Beaucoup de livres paraissent sur la guerre 14…j’ai sélectionné quelques textes d’un auteur belge, peu connu en France, Max Deauville, médecin, qui écrivit des carnets, dans la boue des Flandres. J’ai découvert par hasard, à Ypres, cet auteur, qui s’est parfois censuré, tant ses notes étaient souvent sombres, brutes, moins « écrites » que celles de nos auteurs plus connus de la même époque.
Il met en lumière la nature humaine, confrontée jour après jour à une immense barbarie. Il montre bien des aspects, qu’on n’aime peu évoquer, à savoir d’abord, une certaine forme de bêtise de soldats, souvent peu cultivés, un peu rustres, voulant bouffer du boche, peu tendres également avec ses propres copains d'équipe, n’hésitant pas à harceler le petit gros qui a peur, l’intellectuel « un peu pédé », le souffre douleur qui pue des pieds et qu’on pousse dormir dehors par un froid glacial. Mais ne jetons pas la pierre à ces hommes, qui les mêmes, ont été aussi capables de grande humanité, comme de prendre des risques insensés pour tirer un copain blessé hors du feu des tirs ennemis ou pour veiller un autre qui ne s'en tirera pas. L’autre aspect de cette sale guerre, fut la désorganisation de nos armées, comme raconté dans les extraits ci-dessous, qui parlent aussi du grand désespoir auquel ils durent faire face :
Nous traversons les villages sans nous arrêter. Des femmes sur le pas des portes donnent à boire aux soldats. D’autres tendent du pain. Comme à chaque fois que nous rencontrons des maisons habitées, c’est la petite débandade habituelle. Les hommes assoiffés se précipitent dans les caboulots pour boire de la bière et les sergents crient pour faire avancer leur monde. Puis la colonne avance à nouveau monotonement. Derrière eux les canons de la brigade roulent dans un fracas assourdissant. Des hommes sont montés sur les caissons à côté des artilleurs. Le reste n’est qu’une bande de malheureux qui font tout ce qu’ils peuvent pour ne pas abandonner. Et la route continue toujours, sans fin, sous un soleil métallique, dans une lueur chaude, baignée de poussière dans laquelle les armes scintillent.
Il parait que cette nuit, c’est le réveil à la muette. Un peu après minuit des coups retentissent à notre porte. Nous logeons dans une maison abandonnée. Quelqu’un secoue l’huis à le démantibuler. Il est exactement minuit cinquante et le départ est fixé à une heure quinze. Les rues commencent à se remplir de soldats. Ceux-ci lourds de sommeil avec des gestes vagues renversent des faisceaux qui en tombant font un bruit d’enfer. Sur les pavés, les canons roulent dans un vacarme continu et tout le faubourg est en émoi.

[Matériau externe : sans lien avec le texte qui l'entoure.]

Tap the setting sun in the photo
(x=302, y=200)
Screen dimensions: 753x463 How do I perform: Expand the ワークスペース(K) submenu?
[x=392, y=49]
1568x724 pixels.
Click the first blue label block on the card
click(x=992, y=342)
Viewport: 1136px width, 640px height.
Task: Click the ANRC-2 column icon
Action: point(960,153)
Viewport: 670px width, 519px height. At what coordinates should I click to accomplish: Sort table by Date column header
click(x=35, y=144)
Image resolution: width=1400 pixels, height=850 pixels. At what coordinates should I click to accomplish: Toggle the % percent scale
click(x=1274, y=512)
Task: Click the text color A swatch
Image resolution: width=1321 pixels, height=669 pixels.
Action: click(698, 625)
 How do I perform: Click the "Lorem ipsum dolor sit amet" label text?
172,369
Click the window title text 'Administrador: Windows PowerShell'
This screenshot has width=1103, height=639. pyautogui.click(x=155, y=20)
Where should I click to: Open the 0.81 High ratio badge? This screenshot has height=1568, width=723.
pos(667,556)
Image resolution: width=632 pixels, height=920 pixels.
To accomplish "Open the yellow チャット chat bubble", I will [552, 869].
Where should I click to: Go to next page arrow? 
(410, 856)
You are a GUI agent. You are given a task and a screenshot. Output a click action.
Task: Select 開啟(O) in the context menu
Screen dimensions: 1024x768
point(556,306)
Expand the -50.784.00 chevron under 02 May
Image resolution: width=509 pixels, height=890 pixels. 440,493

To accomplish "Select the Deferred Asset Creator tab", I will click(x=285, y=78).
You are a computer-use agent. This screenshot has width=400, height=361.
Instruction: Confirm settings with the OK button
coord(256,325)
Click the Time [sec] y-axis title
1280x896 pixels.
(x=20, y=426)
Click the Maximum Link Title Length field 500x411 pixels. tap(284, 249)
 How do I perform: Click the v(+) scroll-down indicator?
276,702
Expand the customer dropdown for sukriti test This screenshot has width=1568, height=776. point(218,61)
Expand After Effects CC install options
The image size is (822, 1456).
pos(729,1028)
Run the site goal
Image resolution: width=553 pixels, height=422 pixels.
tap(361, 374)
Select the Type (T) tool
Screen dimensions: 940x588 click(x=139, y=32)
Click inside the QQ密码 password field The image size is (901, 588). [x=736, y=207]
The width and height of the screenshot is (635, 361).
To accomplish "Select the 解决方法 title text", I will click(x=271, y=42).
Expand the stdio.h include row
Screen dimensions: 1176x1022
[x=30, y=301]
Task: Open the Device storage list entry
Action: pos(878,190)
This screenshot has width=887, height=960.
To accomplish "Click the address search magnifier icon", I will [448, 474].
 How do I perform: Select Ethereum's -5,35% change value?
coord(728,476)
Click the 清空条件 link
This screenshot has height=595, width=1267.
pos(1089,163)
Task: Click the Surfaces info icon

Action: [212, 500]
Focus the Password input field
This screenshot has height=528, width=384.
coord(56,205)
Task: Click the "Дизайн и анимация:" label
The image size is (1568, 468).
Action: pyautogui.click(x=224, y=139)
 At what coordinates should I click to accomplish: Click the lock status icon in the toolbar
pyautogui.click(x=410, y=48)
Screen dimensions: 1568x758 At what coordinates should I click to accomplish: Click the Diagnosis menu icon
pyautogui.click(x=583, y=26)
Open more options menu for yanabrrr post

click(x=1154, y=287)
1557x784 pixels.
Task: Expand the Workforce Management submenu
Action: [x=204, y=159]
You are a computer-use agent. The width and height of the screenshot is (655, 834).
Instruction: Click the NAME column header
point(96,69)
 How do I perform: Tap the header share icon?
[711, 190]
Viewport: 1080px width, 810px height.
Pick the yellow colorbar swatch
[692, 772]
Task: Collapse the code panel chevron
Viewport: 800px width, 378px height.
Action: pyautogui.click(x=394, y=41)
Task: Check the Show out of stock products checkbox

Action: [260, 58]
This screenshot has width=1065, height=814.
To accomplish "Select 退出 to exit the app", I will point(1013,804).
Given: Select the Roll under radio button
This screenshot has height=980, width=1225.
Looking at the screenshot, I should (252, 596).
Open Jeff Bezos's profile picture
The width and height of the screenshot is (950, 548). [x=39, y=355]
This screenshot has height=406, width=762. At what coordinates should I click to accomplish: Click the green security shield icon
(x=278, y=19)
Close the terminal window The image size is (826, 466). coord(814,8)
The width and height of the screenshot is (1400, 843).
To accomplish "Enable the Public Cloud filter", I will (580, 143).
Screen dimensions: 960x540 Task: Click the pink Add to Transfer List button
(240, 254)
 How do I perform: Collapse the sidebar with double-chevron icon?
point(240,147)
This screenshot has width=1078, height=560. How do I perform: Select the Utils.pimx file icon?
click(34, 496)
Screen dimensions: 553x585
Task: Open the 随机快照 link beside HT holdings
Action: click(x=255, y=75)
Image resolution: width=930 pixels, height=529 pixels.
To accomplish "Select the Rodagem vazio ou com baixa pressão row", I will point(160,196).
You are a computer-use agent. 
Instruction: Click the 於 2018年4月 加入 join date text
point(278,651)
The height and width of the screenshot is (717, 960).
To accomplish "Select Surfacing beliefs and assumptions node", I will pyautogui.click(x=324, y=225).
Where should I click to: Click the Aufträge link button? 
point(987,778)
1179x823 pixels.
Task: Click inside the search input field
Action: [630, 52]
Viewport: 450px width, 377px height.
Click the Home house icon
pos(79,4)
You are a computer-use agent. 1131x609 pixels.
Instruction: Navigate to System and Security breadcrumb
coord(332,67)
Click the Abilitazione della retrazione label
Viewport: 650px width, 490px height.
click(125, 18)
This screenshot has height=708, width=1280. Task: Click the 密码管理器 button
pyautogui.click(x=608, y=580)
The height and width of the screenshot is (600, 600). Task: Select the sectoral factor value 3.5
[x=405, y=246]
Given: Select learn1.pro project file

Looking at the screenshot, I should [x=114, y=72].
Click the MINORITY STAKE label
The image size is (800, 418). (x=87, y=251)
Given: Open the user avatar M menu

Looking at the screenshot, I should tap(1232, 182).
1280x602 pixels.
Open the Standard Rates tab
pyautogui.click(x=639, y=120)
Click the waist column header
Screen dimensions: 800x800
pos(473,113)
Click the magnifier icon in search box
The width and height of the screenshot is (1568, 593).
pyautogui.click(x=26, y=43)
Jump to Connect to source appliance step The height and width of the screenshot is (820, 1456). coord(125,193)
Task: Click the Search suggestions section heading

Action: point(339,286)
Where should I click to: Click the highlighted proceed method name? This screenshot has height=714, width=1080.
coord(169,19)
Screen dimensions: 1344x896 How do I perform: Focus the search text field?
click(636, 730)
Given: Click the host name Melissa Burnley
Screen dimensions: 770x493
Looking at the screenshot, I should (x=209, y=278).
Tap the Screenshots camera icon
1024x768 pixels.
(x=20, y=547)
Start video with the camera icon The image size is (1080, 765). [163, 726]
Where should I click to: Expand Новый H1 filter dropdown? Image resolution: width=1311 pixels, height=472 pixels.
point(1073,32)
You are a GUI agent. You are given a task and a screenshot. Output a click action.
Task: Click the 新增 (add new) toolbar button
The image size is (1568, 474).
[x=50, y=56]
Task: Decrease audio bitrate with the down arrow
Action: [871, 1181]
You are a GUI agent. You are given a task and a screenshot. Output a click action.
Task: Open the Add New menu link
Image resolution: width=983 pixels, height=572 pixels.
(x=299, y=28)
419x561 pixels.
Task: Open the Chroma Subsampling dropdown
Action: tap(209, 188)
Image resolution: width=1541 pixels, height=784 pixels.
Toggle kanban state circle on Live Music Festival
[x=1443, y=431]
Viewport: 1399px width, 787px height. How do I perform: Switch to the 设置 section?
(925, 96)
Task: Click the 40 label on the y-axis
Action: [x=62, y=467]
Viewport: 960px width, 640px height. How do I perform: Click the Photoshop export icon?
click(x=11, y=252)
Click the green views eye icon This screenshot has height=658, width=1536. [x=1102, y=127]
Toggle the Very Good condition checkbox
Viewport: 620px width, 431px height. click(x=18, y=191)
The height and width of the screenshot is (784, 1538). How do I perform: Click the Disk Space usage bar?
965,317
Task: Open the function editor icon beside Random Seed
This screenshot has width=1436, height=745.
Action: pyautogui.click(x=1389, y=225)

C’est le réveil à la muette.
Un brave homme revint en permission quelques jours, et quand il y fut, il s’aperçut que sa femme lui avait refilé la vérole. Alors, que faire ? Il avait trop de honte. Il ne dit rien à personne et de retour dans l’Argonne, quand il fallut des volontaires, il leva la main. Quelques coups de fusil, c’est simple. Ceux qui sont morts ainsi, ce ne sont pas les allemands qui les ont tués.
Oui, tout ça, c’est pour la France. J’avais un métier, une maison. Mon métier me dégoute, je me fous de ma maison. Les miens, je ne sais plus où ils sont. Ma fiancée ? J’y pense même plus. J’en parle pour faire comme les autres, mais dans le fond, je m’en fous, j’pense plus à rien. Et c’est pour ça qu’on tient, c’est pour ça que nous sommes de bons soldats. Ah, ce que je rigole quand je vois tout le foin qu’ils font dans les journaux pour notre moral. Voilà de quoi il est fait, notre moral.
Le devoir ? Mon pauvre ami, tout est affaire de nuances .Les fantassins pensent que les artilleurs et les cavaliers sont des embusqués…mais même parmi les fantassins, que de différences ! Dans les tranchées de première ligne, le major est plus protégé que les commandants de compagnie, les chefs de peloton plus que les caporaux. Pour une sentinelle qui se gèle au petit poste, tout ce qui est derrière elle constitue un monde : l’Arrière. Où donc est celui qui fait tout son devoir ? Va mon garçon, il faut penser à ton pays ou bien à toi-même. Il est des devoirs envers l’un comme envers l’autre, le tout est de choisir.
Engoncés dans nos capotes, une écharpe autour du cou, gonflés de vêtements, nous sommes assis sur des maigres chaises. Notre haleine forme un nuage devant nous et nos mains cherchent à se réchauffer dans la profondeur de nos poches. Du café chaud s’impose. Les gobelets d’aluminium avec leur couleur pauvre sont tout à fait de mise. Mais il y a des jours où on n’a même pas le courage de manger. L’hiver est là. Bon Dieu de bon Dieu, encore un hiver.